* Problem details
Supply the number of lines in the data below that hold "computer", and let that number be the whole answer.

* Material for the task
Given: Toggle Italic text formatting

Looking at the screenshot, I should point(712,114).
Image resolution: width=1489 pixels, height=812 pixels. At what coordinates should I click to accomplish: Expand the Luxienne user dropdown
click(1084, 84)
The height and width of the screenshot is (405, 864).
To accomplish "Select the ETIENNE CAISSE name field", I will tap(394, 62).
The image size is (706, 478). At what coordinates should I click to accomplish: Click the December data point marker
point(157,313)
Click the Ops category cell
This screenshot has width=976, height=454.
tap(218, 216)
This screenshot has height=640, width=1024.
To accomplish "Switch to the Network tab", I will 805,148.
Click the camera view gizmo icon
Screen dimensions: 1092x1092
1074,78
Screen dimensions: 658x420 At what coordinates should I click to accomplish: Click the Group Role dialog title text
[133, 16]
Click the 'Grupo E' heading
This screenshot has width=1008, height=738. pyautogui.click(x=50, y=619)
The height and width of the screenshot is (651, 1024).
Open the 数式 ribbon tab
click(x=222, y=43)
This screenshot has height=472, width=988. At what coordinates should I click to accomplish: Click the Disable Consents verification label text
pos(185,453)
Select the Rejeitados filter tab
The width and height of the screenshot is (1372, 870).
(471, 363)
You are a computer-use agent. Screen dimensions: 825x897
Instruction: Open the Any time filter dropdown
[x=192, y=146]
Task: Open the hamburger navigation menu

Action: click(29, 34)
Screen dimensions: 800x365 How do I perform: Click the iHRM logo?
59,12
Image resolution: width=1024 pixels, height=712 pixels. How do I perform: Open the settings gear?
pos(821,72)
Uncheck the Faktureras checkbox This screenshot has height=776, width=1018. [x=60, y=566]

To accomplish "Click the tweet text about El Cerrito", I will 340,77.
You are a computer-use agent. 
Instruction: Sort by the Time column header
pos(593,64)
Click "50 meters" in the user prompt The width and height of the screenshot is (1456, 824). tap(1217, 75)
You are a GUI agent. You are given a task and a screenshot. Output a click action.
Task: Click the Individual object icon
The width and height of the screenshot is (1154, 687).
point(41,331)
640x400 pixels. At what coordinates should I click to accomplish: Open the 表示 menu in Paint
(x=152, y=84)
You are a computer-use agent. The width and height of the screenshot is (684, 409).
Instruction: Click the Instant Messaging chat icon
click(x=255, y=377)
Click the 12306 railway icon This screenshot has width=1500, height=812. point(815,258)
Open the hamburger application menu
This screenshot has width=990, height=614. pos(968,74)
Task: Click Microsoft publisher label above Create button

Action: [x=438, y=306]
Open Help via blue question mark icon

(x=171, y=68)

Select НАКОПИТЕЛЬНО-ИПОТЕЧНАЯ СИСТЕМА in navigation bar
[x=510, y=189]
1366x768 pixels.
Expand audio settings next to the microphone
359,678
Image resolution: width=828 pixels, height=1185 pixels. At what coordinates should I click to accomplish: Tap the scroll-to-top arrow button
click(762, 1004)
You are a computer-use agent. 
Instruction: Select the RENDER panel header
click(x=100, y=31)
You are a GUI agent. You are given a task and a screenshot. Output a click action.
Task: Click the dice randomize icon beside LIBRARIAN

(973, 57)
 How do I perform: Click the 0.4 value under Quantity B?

* Result for this task
4